The Revenge of the Country
By Amy Willis
When EconTalk host Russ Roberts looks at the series of images in Philip Auerswald’s Medium piece on the rise of populism, he sees “a Milky Way of darkness instead of brightness.” Auerswald describes the populist phenomenon as a global trend, not at all unique to the United States, and calls it, only slightly in jest, the “revenge of the country,” or the emerging tension, caused by voting systems, between urban and rural.
This episode takes a deep dive into this phenomenon, which Auerswald argues is explained by three trends worldwide: urbanization, depopulation of rural areas, and advances in digital technology. How will these trends affect politics and the economy, and your life in particular?

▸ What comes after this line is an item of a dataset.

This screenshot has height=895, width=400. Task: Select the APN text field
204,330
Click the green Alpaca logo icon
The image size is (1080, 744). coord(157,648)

1. Auerswald argues that it’s inherently destructive to the community when people move away from small towns and rural areas. Why does he thinks this is the case, and to what extent do you agree?

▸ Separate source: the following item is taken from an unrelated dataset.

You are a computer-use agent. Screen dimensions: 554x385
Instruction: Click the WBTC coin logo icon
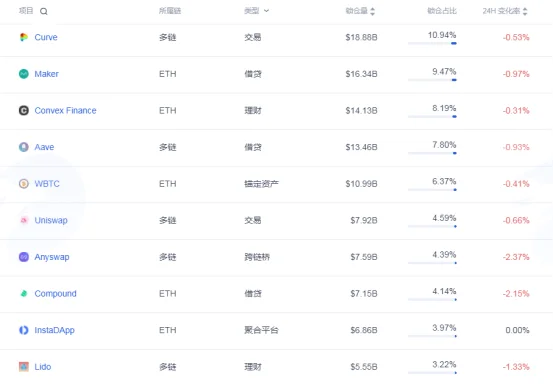[24, 184]
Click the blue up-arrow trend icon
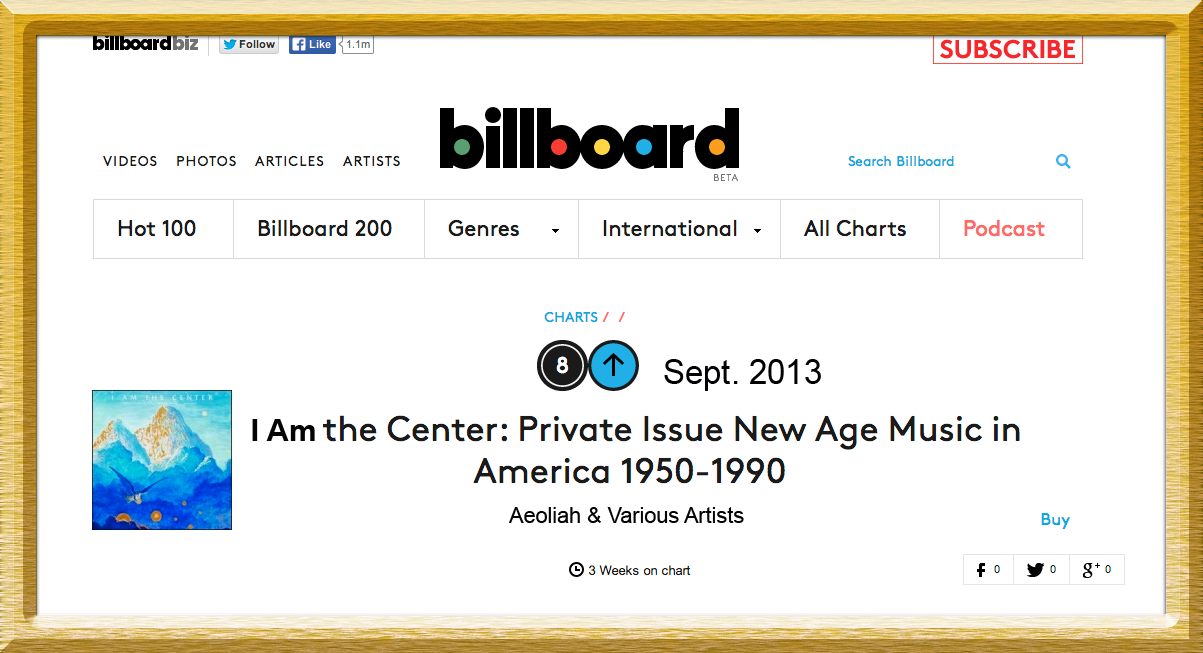 pos(613,366)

2. Have you ever lived in a community like the ones (above) Auerswald is referring to? Anyone from Roberts’s dark “Milky Way?” What’s been your experience, and how closely does it match Auerswald’s description?
3. Auerswald says that when countries, like Turkey, become more democratic, they tend to “lose control” of the non-urban parts of the country. He says this is an advance for democracy, but a loss for liberal democracy. What does he mean by this, and how accurate do you find this claim?

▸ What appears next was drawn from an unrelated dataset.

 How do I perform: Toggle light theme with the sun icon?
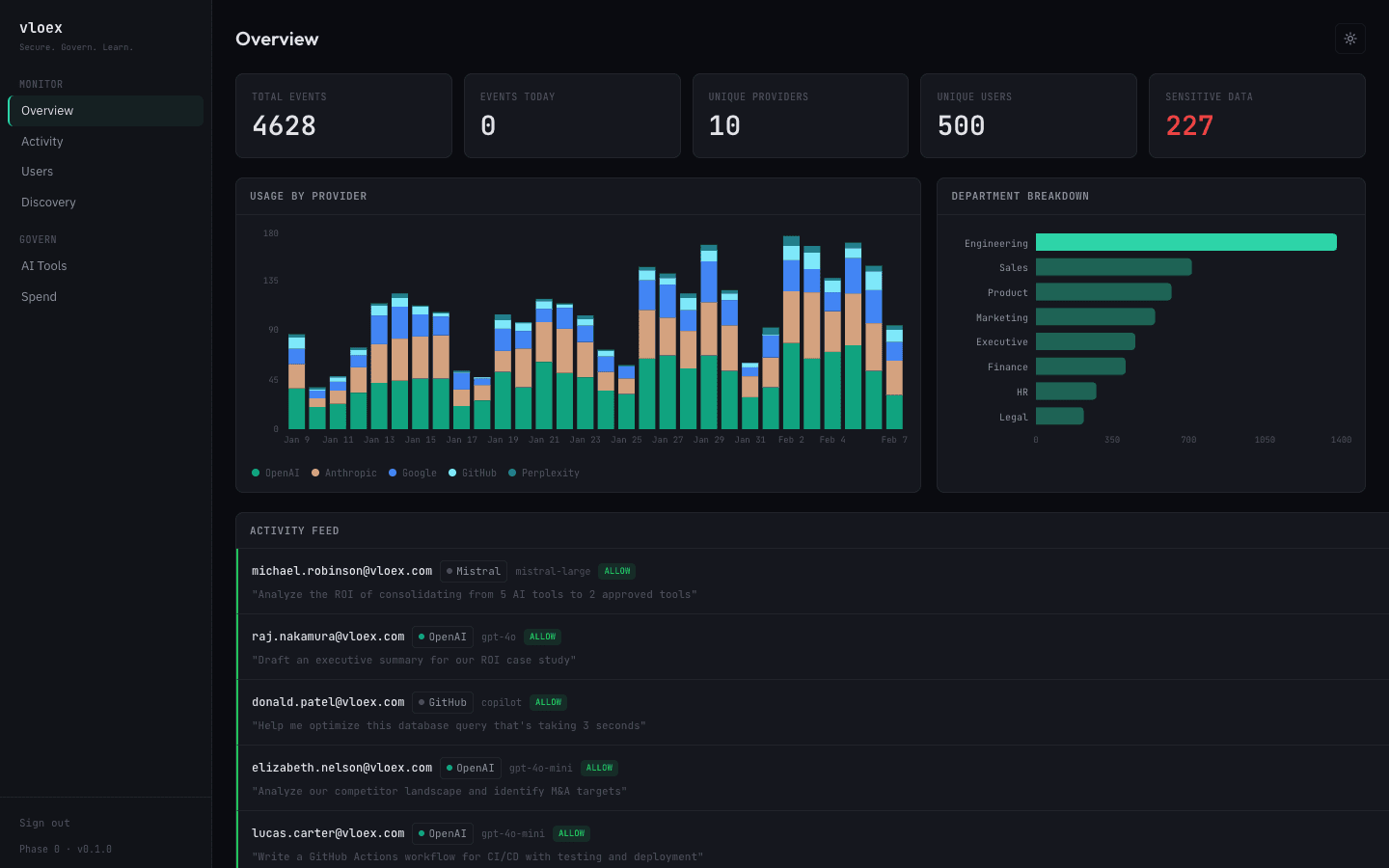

4. Auerswald is critical of scholarship on production, suggesting that instead it’s the way that people’s skills interact with each other that really counts. Why isn’t his accounted for in scholarly analysis? This leads host Roberts to ask a related question reflecting his skepticism. Would Apple have become Apple if it were not located in Cupertino? Why does Russ ask this question of Auerswald? How would you answer the question?
5. Roberts and Auerswald agree that using the 1960s as a frame of reference for talking about growth and structure of communities is problematic. Why?